Beyond Beyond Is Beyond Records, 2015

http://www.facebook.com/anniquemonet

REVIEW BY: Ludwik Wodka

ORIGINALLY PUBLISHED: 05/20/2015

Who would have thought to mix the sound of The Cocteau Twins with Tom Waits? This fascinating blend is perhaps the best way to describe Annique Monet’s debut album, Phantom Letters. Having previously worked with the Brooklyn-based band Worthless, Monet retains a bit of the reverb-heavy psychedelic sound of that band, but her musical vision is more original and compelling. It possesses a haunting beauty throughout, a heady mix of beautiful melodies and ethereal arrangement.

There is multifaceted sophistication to the arrangements that demonstrates a songwriting capability that extends beyond simple melody-and-chords, often using harmonized vocals and countermelody against unusual minor-key chord progressions (as on the title track, “Phantom Letters”).  Most of the songs are built around the swirling sound of a calliope steam organ sound, an instrument that is often associated with old time carnival music. Even with rather sparse arrangements consisting of keyboards, guitar, and bass, she manages to achieve a full and rich sound.nbtc__dv_250

The album opens with “Salt, Veruca,” using a simple electric keyboard theme that slowly adds additional elements to the song in the form swelling synthesizers and the almost-chanted vocals. From there, the songs advances into darker territory, with layered sound effects. This simple opening keyboard line unassumingly leads the listener into the song, but it quickly moves into an array of sounds that will feature prominently throughout the album, serving as a good preview of what’s to come.

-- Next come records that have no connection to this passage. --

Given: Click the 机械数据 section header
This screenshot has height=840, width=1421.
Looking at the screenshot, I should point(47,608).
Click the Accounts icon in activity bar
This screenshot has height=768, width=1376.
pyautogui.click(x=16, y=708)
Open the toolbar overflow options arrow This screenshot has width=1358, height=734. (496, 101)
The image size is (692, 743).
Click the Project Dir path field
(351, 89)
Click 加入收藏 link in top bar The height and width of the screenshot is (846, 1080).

Things get darker and more interesting on the next track, “Voodoo.” Monet plays the chanteuse, adding the odd time-signature break in the midst of the song, complete with strange background sound effects (an homage to Ween’s “Voodoo Lady?”) Things take a brighter turn on “Turtlenecks In July,” which features a sweet, soaring harmonized vocal melody over the keyboard/organ/bass groove. The dream pop sound continues in the following track “52” before returning to the noir-psychedelic calliope tropes. The album closes with a bolero, titled “Unchange.” Each verse of the song is followed by a flamenco-style passage, closing the album with sophistication and style. 

While the vocals are heavily layered with reverb, her singing is very good. She is confidently in command of her interesting and occasionally challenging material. The calliope organ, which serves as the centerpiece of the album, is used to great effect. It pairs well with her breathy, multi-tracked vocals, which careen between the noir stylings of old horror movies and lush dream pop. This is a promising debut from a distinctive and talented new solo artist.